* **Work to complete**: Would you please repeat exactly the entries below, starting at the line with "Toggle the Detail panel eye icon" and ending at the line with "Go to next page with 下页", and nothing outside that range? Leave out the pictures.

Excerpted records START

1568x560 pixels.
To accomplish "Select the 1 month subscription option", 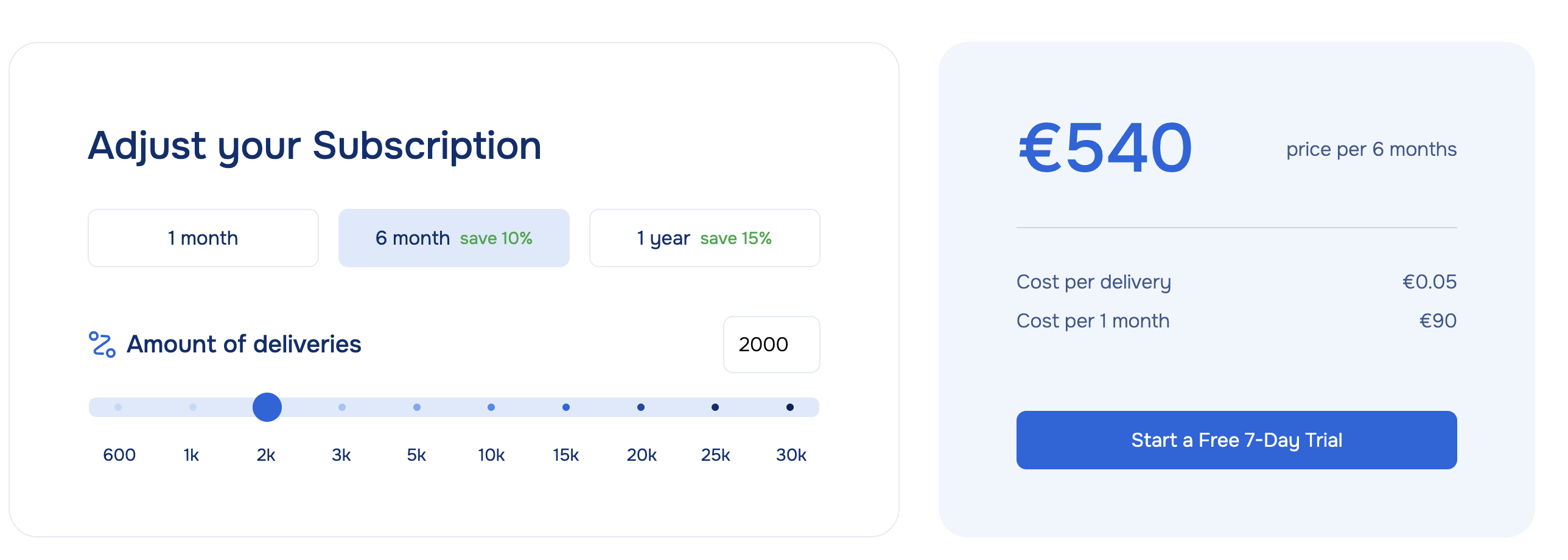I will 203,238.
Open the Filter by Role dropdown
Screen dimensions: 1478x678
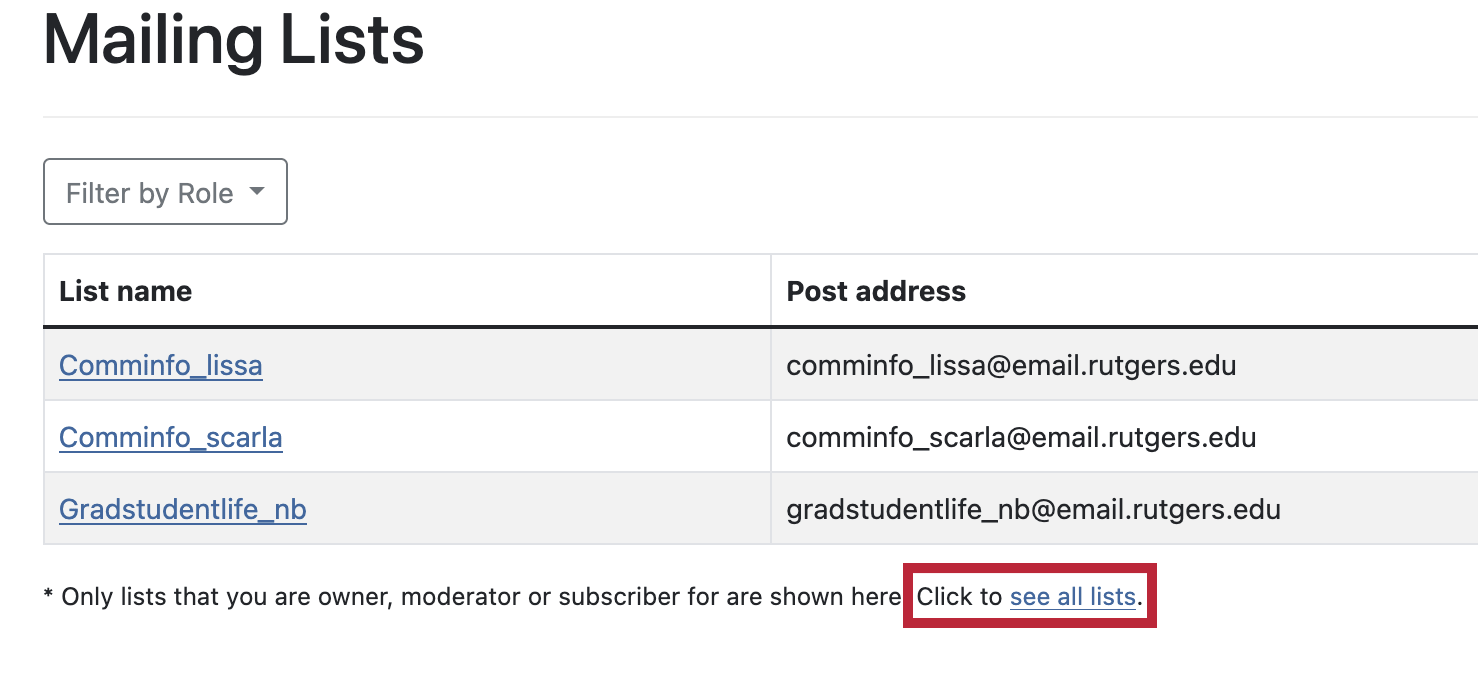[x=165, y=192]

Excerpted records END
Excerpted records START

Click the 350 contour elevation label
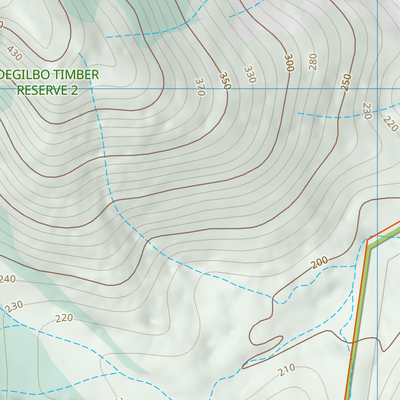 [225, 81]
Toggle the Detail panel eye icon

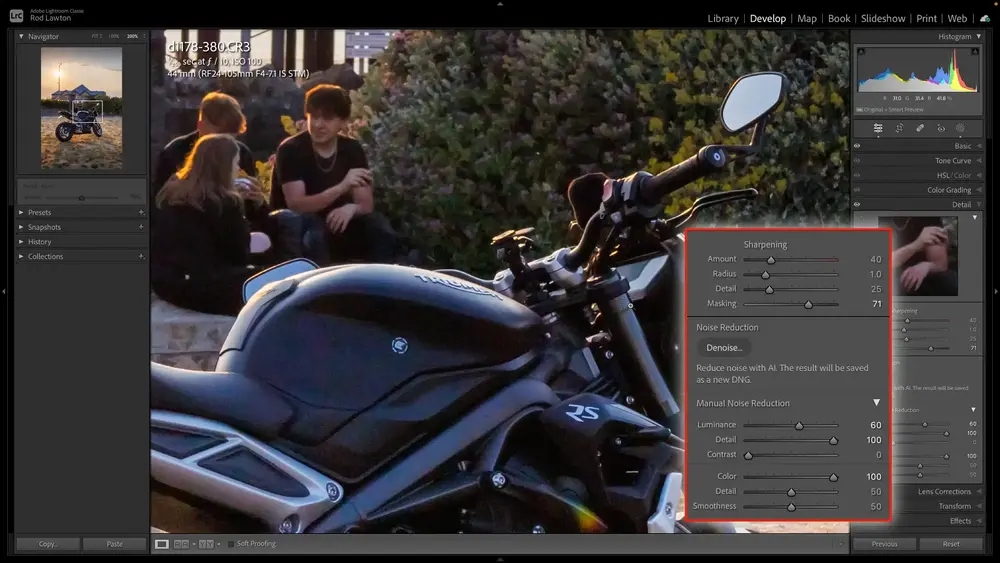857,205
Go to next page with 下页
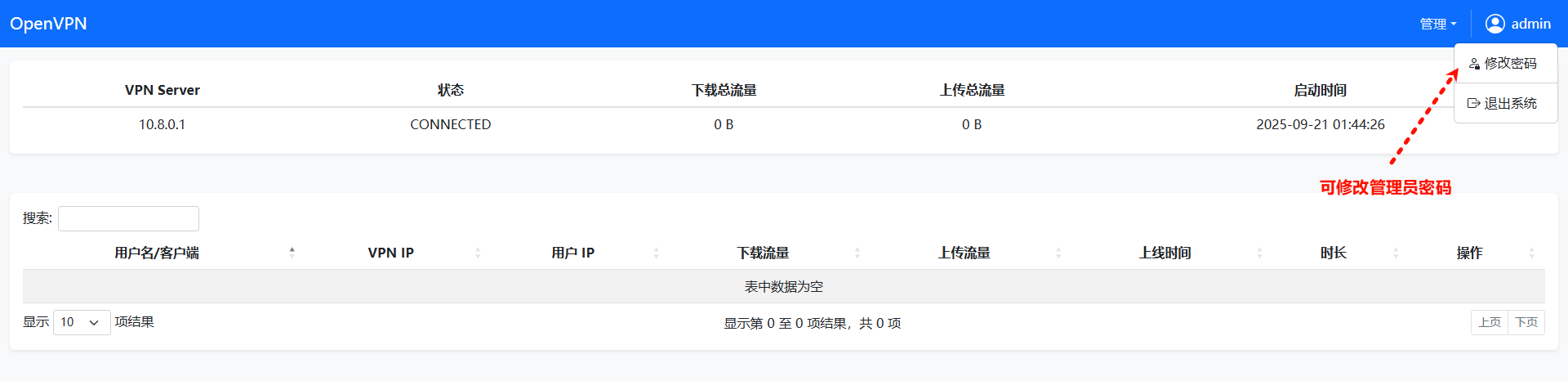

Excerpted records END
Excerpted records START

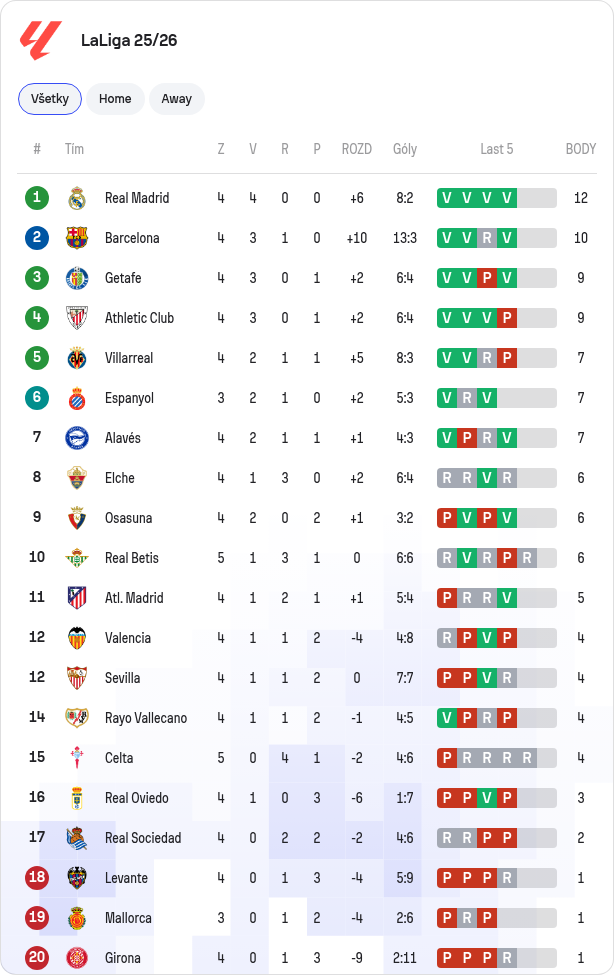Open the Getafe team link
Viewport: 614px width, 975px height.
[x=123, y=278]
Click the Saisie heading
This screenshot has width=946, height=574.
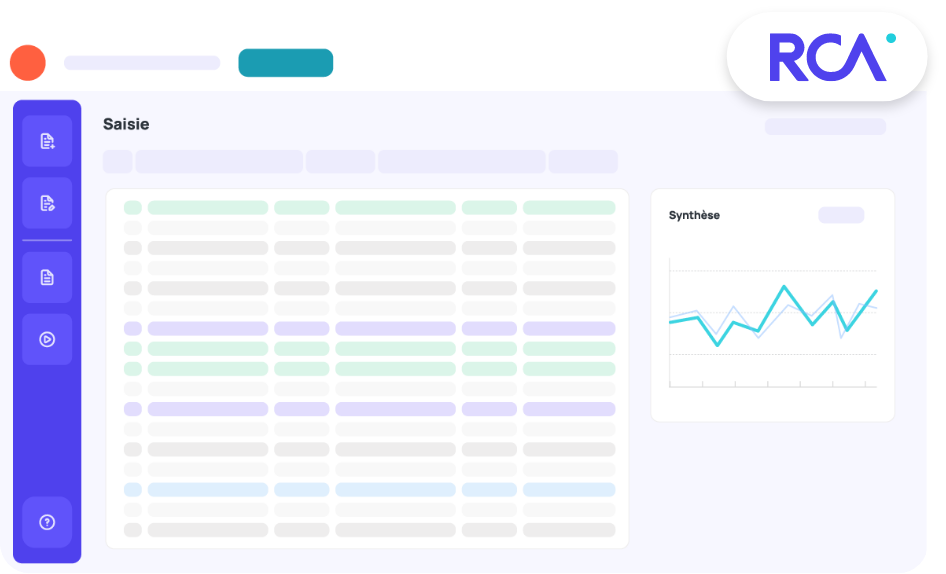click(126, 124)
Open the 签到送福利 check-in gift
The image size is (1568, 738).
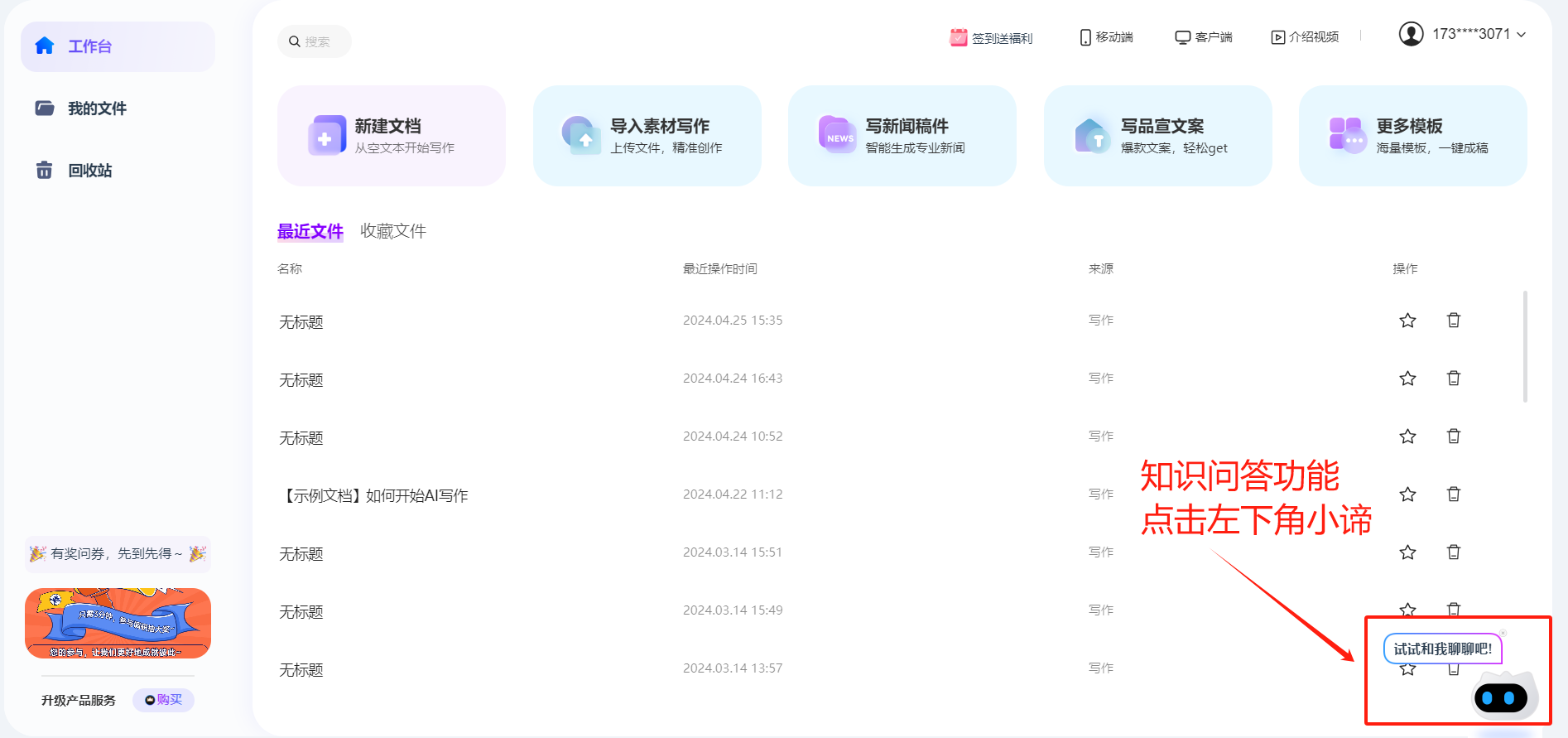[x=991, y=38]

Excerpted records END

* **Solution for this task**:
Toggle the Detail panel eye icon

857,205
Go to next page with 下页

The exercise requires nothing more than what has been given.